However, Augustine pointed out that as the demand grew, more practitioners came into the country from different parts of the world, which led to some negative pressure on the professional fee structures. “Talent sourcing was always a challenge as the expatriates dominate the whole employment landscape,” he said. “India and the Philippines in the east and the UK in the west are the major destinations for recruitment. As the employment opportunities improved in these countries, the inflow of qualified personnel reduced causing a shortage of real talent.”

Accounting and taxation provide a lot more opportunities than in the past. Strict implementation of the anti-money laundering policies provides opportunities for experienced hands in that segment. The Corporate Tax Law requires the taxable person to prepare the financial statements in accordance with accounting standards accepted in the state. “The country does not have its own GAAP and IFRS are most used by businesses in the UAE,” said Augustine. “This provides an opportunity for experts in the field.”

The UAE is also working hard to present the local accounting industry as having the highest ethical code, a move that came months after it removed KPMG from its list of approved auditors. In March 2023, the Abu Dhabi Accountability Authority (ADAA) announced the adoption of ‘Code of Ethics’ based on the standards issued by the International Ethics Standards Board for Accountants. The adoption of the Code will be applicable to accountants and auditors of financial statements from 31 December 2023 onwards. The 2022 Handbook of the International Code of Ethics for Professional Accountants will be fully adopted including all of its provisions and additional requirements. The ADAA is considered the supreme authority that oversees all financial control, accountability, integrity and transparency in the emirate of Abu Dhabi, working directly under the authority of His Highness Sheikh Mohamed bin Zayed Al Nahyan, the President of the United Arab Emirates. 
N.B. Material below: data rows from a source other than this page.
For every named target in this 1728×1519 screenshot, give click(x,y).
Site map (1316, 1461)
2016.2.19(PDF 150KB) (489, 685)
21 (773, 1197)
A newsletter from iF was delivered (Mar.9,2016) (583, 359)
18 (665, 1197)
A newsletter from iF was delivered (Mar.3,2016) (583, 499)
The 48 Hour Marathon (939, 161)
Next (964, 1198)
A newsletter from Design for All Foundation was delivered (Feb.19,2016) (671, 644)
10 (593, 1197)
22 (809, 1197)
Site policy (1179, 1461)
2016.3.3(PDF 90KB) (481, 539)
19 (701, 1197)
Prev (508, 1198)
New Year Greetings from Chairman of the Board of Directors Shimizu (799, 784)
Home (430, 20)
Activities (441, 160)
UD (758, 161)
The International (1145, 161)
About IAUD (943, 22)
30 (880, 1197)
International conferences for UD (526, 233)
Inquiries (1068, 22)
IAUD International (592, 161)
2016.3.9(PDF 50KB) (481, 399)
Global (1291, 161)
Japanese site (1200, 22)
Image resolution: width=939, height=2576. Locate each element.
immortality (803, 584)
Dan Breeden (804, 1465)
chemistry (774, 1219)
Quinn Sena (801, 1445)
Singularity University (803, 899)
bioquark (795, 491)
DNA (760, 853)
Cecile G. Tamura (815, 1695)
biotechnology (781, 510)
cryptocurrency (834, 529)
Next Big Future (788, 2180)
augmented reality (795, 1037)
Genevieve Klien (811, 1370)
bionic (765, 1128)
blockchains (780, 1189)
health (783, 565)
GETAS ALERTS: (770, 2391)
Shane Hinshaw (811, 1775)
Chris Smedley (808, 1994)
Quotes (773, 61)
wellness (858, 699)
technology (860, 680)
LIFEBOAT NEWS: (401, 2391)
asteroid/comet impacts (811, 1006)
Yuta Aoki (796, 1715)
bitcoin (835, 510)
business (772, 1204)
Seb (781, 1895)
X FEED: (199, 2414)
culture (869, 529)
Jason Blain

In November of 2022, it removed KPMG from the list of accountants that have permission to sign companies’ financials in the capital of the UAE. The Dubai Financial Services Authority (DFSA) also imposed a fine of $1.S million on KPMG LLP and $500,000 on its former Audit Principal, Milind Navalkar, for their involvement in the Abraaj scandal, stating that the company failed to follow the appropriate international auditing standards. 

“Had KPMG LLP performed its audit of ACLD to the expected standard, it would have been reasonable to expect it to have identified that, for more than five years ACLD was concealing the true state of its finances from the firm the regulatory agency wrote in its website post. 

The ADAA did not publish the reasons for KPMG’s removal from its list of approved statutory auditors, which is updated every three months. KPMG Lower Gulf said its application to renew its license to carry out statutory audits ‘was returned asking for more information’ and that ‘the recent status change does not affect our current statutory audit engagements.’ ‘We are actively engaging with them to address all technical enquiries: the firm said in a statement, adding that it was committed to.

It is vital that the UAE protects the reputation of its auditors, as Augustine predicts that by the year 2024, corporate tax will be effective on all businesses, and this will give rise to more opportunities for the accounting profession both in terms of jobs and fees. “It’s expected that overall revenue growth in the region will accelerate by 25% to reach 30% in the year 2024, and may stabilise to 10-15% thereafter,” he said.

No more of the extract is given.